Equivalence, Which Equivalence? The Case of Structural Causal Models and Potential Outcomes
Abstract
The potential outcome frameworks (Rubin, 1974) and structural causal models (Pearl, 2009) have been proven to be equivalent (ibid.). Their formal equivalence is usually taken for granted, despite an ongoing debate about the benefits of either of the two frameworks in empirical sciences like epidemiology or economics. Markus (2021) has recently argued that the two frameworks are only weakly equivalent, albeit without reference to any formal notion of equivalence. The thesis defended in this poster is that the best available explication of the proof of equivalence of the two frameworks is in terms of 'equivalence as intertranslatability', a well-established and intuitive notion of equivalence that builds on inverse translations (Barrett and Halvorson, 2016). There is a growing literature on theoretical equivalence in the philosophy of physics that has developed and explicated several different conceptions of what 'theoretical equivalence' could mean (for an overview see Weatherall, 2019). Most of the authors start from their intuitions on which physical theories should be regarded as equivalent in some relevant sense. They then develop formal criteria of theoretical equivalence that conform to these intuitions. In arguing for 'equivalence as intertranslatability', I demonstrate why competing formal notions of equivalence, such as logical equivalence, categorical equivalence, and definitional equivalence, are unfit for explicating the equivalence between the potential outcome framework and structural causal models.

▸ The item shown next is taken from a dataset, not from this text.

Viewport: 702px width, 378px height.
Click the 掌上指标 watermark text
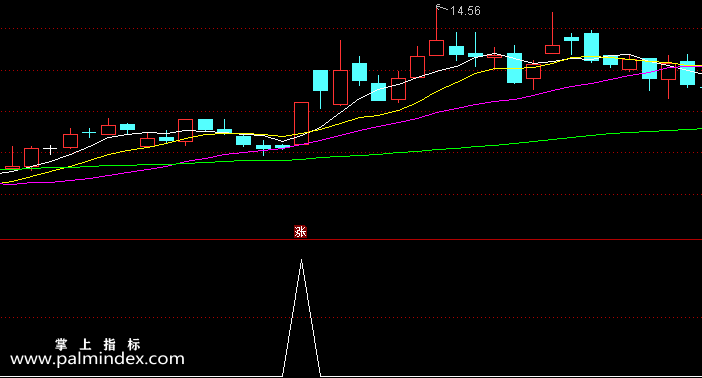pyautogui.click(x=98, y=344)
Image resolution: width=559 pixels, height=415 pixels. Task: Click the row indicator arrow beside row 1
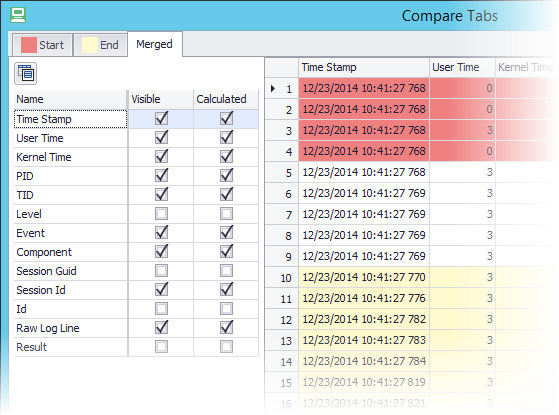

This poster extends the philosophical literature in two distinct ways. Firstly, the discussion on theoretical equivalence has mostly focused on examples from physics, with some exceptions; I will focus on two frameworks from the causal inference literature. The second contribution of this paper is a service to the empirical sciences engaged in causal inference. In clarifying the notion of equivalence relevant for this methodological discussion, I hope to assist empirical researchers in choosing the framework that best fits their research agenda.